工事代金未払いは契約書なしでも回収できます。回収するために知っておくべきことがいくつかあります。

  • 口頭やメールでも契約は成立する
  • 契約書なしの場合は工事代金請求権を立証するのに手間がかかる
  • 契約書なしの場合に工事代金請求権を立証する方法

それぞれの内容を解説します。

口頭やメールでも契約は成立する

書面ではなく口頭やメールでも契約は成立します。契約とは、当事者間に法的な権利と義務を発生させる制度です。民法第522条2項に、「契約の成立には、法令に特別の定めがある場合を除き、書面の作成その他の方式を具備することを要しない」と明記されています。

口頭やメールによる契約でも、請負業者は施工を実施し、発注者は報酬を支払わなければなりません。

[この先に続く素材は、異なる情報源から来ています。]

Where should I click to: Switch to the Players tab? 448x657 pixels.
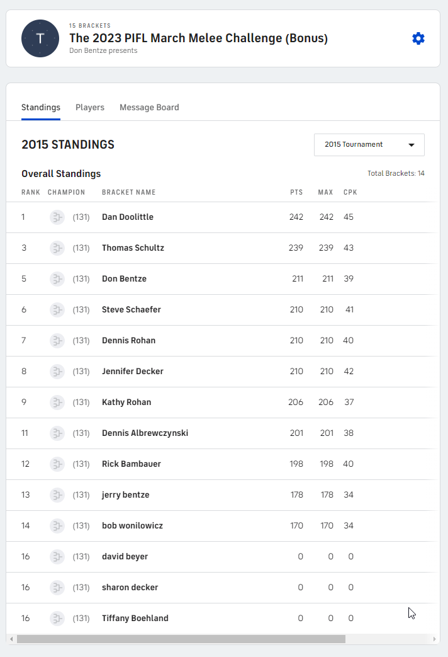click(x=90, y=108)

契約書なしの場合は工事代金請求権を立証するのに手間がかかる

前述したように口頭やメールでも契約は成立しますが、契約書がないと工事代金を請求する権利の立証に手間がかかります。工事代金を請求する請負者が、契約の締結や報酬金額の証拠を集めなければなりません。

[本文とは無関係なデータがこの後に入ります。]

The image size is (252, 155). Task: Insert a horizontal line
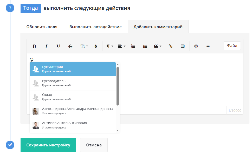[x=208, y=46]
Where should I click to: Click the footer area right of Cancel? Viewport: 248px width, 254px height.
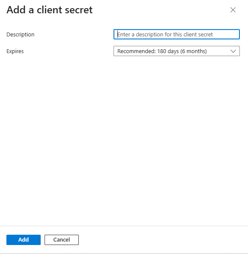click(163, 240)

また、建設工事の請負契約の当事者は、書面で契約を締結するよう建設業法第19条で義務付けられています。書面が存在しないと、請負者にとって不利に働くでしょう。

契約書なしの場合に工事代金請求権を立証する方法

契約書なしの場合に工事代金請求権を立証する方法に、以下の2つが挙げられます。

  • メールや資料などを活用する
  • 商法に基づく報酬請求権の発生を主張する

それぞれの内容を解説します。

メールや資料などを活用する

発注者とのメールのやり取り、打ち合わせに用いた資料、会議の記録などを契約の証拠として活用しましょう。契約書がなくとも、メールや資料などによって契約の締結や請負の金額などを示せれば、契約を立証できるかもしれません。契約を直接示す資料でなくとも、複数あれば信憑性が高まります。可能な限り多くの資料を集めましょう。

商法に基づく報酬請求権の発生を主張する

商法に基づく報酬請求権の発生を主張することも、工事代金請求権を立証する方法の1つです。商法第512条で「商人がその営業の範囲内において他人のために行為をしたときは、相当な報酬を請求することができる」と定められています。

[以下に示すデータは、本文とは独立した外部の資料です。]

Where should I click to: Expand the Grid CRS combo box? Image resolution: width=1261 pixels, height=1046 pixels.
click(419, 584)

工事を請け負った業者は商人であるため、実際に施工をしたのであれば、「相当な報酬」を請求できます。

工事代金請求権には時効がある

工事代金請求権には時効があるので注意しましょう。工事代金請求権の消滅時効期間と、時効を阻止する方法を以下で詳しく解説します。

工事代金請求権の消滅時効期間

工事代金請求権は、一定の時間が経過すると消滅します。建設業では一般的に、「権利を行使することができることを知ったとき」を起算とします。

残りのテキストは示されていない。